> Selection:
++++

5. When the response message reaches SARP proxy 2, it replaces MAC-D
with MAC-E; thus, the response reaches SARP proxy 1 with MAC-E.
6. As SARP proxy 1 forwards the response to host A, it replaces the
destination address from MAC-W to MAC-S.
Nachum, et al. Experimental [Page 12]
^L
RFC 7586 SARP June 2015
SARP Proxy ARP/ND Cache
SARP proxies maintain a cache of the IP-to-MAC mapping. This cache
is based on ARP/ND messages that are sent by hosts and traverse the
SARP proxies.
In steps 1 and 4 above, if the SARP proxy has IP-D in its ARP cache,
it responds with MAC-E, without forwarding the ARP/NS request.
This caching approach significantly reduces the volume of the ARP/ND
transmission over the network and reduces the round-trip time of
ARP/ND requests.
When the west SARP proxy caches the IP-to-MAC mapping entries for
remote VMs, the expiration timers should be set to relatively low
values to prevent stale entries due to remote VMs being moved or
deleted. In environments where VMs move more frequently, it is not
recommended for SARP proxies to cache the IP-to-MAC mapping entries
of remote VMs.

++++

> Description of the task:
Write out everything from "5. When the" down to "SARP proxies." in the SARP passage, swapping "response" for "reply". The records come from a separate source.

> Supplied entries:
++++

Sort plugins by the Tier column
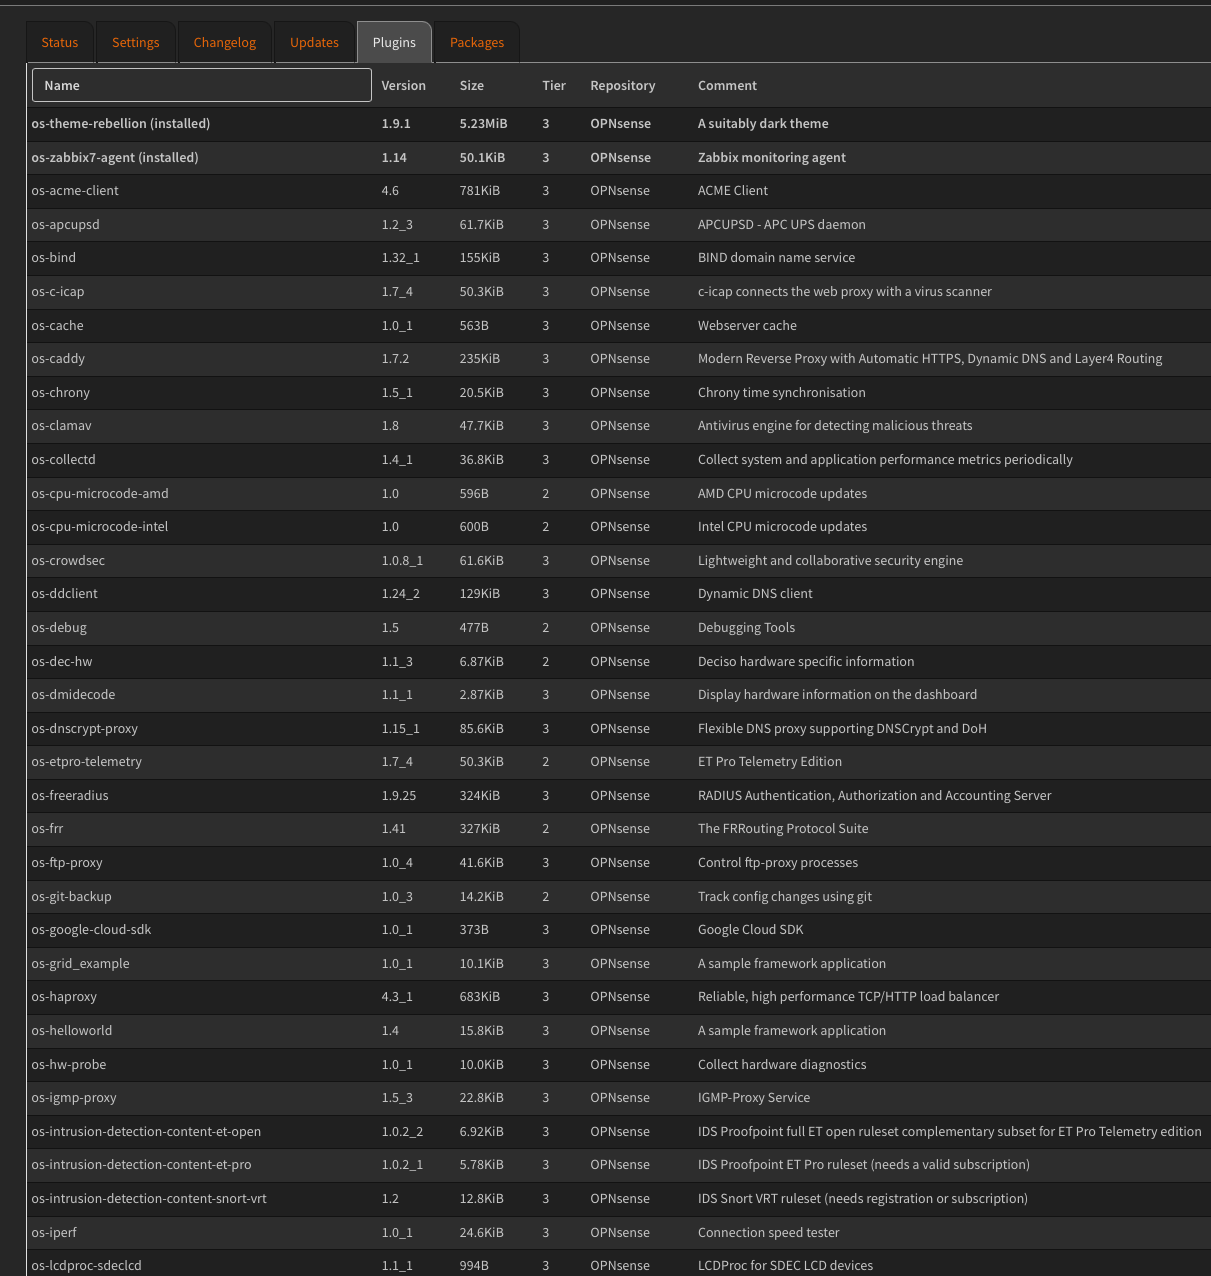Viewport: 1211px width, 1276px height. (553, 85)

++++

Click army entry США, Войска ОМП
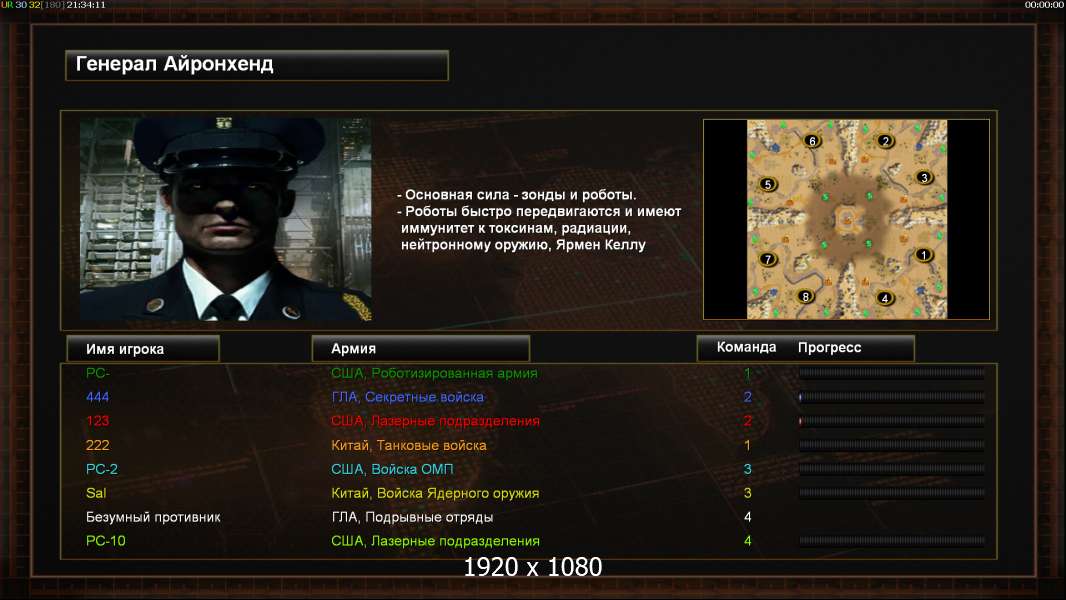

++++

> Final result:
5. When the reply message reaches SARP proxy 2, it replaces MAC-D
with MAC-E; thus, the reply reaches SARP proxy 1 with MAC-E.
6. As SARP proxy 1 forwards the reply to host A, it replaces the
destination address from MAC-W to MAC-S.
Nachum, et al. Experimental [Page 12]
^L
RFC 7586 SARP June 2015
SARP Proxy ARP/ND Cache
SARP proxies maintain a cache of the IP-to-MAC mapping. This cache
is based on ARP/ND messages that are sent by hosts and traverse the
SARP proxies.